### TASK PROMPT
Two lines in the listing below mark the span: one contains "Click the field icon next to session" and one contains "Given: Open Conditions". Reproduce both of them and everything between, exactly.

### RECORD EXCERPTS
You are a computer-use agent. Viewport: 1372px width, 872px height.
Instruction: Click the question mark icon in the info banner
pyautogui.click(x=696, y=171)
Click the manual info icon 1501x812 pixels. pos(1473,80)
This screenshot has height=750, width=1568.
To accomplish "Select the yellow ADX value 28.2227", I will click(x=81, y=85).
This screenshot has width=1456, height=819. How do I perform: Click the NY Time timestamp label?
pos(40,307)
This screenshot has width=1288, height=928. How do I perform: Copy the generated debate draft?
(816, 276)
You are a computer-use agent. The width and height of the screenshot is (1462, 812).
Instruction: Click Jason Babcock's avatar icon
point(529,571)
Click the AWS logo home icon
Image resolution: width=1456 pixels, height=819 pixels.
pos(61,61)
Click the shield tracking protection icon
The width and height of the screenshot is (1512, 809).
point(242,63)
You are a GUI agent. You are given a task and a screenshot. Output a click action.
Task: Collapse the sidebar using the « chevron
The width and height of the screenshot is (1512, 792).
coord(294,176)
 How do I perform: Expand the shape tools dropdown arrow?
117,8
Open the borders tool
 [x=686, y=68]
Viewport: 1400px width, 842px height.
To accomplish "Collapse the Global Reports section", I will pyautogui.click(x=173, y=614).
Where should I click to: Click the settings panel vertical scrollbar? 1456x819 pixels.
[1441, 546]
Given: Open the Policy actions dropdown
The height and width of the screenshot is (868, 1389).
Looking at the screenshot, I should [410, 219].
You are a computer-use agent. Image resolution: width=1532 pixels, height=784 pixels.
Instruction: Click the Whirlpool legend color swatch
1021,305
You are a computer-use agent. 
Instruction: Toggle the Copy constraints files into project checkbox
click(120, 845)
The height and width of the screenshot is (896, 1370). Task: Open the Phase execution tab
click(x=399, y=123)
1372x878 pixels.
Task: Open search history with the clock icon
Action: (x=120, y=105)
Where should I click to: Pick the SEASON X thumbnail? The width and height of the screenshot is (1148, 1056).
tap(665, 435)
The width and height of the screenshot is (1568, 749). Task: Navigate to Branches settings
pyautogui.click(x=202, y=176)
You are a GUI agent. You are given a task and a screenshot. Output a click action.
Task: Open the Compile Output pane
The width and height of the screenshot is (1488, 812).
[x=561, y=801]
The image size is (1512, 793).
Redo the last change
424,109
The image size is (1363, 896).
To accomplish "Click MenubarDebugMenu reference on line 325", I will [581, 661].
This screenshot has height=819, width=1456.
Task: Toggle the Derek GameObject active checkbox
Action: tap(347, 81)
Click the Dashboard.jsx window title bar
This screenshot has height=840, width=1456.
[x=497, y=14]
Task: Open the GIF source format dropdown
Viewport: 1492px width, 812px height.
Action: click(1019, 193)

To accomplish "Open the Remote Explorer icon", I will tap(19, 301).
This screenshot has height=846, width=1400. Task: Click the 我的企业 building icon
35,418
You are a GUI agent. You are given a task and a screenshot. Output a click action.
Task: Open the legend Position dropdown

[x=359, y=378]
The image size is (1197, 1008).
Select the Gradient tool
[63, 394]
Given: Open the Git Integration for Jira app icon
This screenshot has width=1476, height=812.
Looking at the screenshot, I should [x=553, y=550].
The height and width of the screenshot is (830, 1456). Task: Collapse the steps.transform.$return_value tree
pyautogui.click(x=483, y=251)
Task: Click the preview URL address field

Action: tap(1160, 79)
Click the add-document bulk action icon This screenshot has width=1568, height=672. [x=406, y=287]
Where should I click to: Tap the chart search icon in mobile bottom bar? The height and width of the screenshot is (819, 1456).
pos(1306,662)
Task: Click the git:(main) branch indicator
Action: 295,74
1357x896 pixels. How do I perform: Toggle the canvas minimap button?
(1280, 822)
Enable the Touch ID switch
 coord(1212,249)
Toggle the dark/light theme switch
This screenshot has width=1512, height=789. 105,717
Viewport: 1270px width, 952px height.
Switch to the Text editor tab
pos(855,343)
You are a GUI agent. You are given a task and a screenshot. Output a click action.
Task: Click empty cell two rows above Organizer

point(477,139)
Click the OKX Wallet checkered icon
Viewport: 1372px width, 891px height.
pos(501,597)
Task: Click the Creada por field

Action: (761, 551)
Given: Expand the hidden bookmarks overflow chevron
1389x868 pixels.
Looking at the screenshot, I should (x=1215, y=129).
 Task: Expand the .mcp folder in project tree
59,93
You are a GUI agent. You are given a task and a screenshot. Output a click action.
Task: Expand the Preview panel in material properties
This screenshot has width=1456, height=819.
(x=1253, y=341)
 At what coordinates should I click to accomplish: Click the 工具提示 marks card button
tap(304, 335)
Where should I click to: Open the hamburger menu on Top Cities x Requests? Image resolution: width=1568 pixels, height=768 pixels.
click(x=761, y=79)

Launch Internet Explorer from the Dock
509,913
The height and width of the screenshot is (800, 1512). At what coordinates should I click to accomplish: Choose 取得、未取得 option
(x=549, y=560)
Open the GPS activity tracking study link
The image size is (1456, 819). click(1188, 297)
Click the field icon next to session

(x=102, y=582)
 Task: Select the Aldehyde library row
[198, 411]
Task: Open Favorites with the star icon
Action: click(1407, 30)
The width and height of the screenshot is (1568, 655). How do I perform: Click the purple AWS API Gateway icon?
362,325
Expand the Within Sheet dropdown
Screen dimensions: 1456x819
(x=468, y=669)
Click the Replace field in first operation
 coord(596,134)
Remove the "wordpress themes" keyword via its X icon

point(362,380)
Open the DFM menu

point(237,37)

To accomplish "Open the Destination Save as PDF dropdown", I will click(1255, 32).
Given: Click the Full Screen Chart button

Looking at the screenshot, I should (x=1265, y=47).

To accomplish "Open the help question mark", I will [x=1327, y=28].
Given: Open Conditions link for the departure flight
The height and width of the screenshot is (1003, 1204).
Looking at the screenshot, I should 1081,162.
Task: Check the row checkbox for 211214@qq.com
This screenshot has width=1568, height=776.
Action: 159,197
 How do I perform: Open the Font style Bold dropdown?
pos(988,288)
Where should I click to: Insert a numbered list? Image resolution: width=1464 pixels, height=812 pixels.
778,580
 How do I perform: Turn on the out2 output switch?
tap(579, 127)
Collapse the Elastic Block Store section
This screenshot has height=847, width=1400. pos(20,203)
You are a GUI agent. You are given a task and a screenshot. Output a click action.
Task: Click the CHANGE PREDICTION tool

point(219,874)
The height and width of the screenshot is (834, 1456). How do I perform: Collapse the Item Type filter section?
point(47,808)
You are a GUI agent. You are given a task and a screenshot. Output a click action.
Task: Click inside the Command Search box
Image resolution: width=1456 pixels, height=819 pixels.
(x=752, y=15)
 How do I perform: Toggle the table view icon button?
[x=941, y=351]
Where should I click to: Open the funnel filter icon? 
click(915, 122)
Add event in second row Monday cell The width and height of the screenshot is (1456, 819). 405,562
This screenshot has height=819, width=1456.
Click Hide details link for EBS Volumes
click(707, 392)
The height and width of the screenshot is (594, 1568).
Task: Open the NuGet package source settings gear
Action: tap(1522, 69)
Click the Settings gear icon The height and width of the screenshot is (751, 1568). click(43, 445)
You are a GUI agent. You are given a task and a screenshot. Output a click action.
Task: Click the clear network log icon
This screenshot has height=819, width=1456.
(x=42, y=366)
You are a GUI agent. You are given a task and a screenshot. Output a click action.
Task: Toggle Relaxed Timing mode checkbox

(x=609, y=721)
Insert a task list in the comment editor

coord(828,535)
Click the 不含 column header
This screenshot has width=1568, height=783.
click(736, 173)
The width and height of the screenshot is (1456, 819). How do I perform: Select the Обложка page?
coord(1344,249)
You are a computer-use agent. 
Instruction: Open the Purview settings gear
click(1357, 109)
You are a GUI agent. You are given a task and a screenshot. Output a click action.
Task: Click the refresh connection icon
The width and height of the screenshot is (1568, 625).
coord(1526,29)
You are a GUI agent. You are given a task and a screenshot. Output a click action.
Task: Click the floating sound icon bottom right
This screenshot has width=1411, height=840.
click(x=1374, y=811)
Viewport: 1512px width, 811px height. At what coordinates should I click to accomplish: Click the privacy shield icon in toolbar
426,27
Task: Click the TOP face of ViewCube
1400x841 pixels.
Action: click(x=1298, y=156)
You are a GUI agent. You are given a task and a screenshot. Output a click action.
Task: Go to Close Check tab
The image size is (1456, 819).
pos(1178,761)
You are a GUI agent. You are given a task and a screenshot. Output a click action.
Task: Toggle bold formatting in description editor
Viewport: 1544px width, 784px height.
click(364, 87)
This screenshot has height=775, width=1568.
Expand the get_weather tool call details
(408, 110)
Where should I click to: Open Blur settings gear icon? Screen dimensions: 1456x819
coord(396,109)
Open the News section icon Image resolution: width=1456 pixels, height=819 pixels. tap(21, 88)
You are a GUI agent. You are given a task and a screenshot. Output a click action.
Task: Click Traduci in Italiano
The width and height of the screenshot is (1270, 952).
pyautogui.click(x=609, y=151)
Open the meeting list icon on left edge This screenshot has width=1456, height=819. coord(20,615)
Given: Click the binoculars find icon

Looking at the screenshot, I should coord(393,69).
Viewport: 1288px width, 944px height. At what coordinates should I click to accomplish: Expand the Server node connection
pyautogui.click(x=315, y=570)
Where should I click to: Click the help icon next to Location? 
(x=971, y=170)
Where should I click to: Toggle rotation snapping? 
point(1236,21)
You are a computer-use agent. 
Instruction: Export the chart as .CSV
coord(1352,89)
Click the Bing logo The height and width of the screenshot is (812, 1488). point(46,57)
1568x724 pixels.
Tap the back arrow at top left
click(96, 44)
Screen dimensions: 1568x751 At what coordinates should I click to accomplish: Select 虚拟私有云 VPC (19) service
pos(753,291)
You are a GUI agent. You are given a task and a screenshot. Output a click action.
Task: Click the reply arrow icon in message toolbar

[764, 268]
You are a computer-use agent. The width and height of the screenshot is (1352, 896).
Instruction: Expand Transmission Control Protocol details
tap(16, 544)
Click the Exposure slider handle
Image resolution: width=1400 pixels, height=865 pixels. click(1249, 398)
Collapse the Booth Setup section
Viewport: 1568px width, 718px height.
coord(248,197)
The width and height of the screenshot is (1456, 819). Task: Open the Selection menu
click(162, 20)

### WRITTEN REPLY
Click the field icon next to session

(x=102, y=582)
 Task: Select the Aldehyde library row
[198, 411]
Task: Open Favorites with the star icon
Action: click(1407, 30)
The width and height of the screenshot is (1568, 655). How do I perform: Click the purple AWS API Gateway icon?
362,325
Expand the Within Sheet dropdown
Screen dimensions: 1456x819
(x=468, y=669)
Click the Replace field in first operation
 coord(596,134)
Remove the "wordpress themes" keyword via its X icon

point(362,380)
Open the DFM menu

point(237,37)

To accomplish "Open the Destination Save as PDF dropdown", I will click(1255, 32).
Given: Click the Full Screen Chart button

Looking at the screenshot, I should (x=1265, y=47).

To accomplish "Open the help question mark", I will [x=1327, y=28].
Given: Open Conditions link for the departure flight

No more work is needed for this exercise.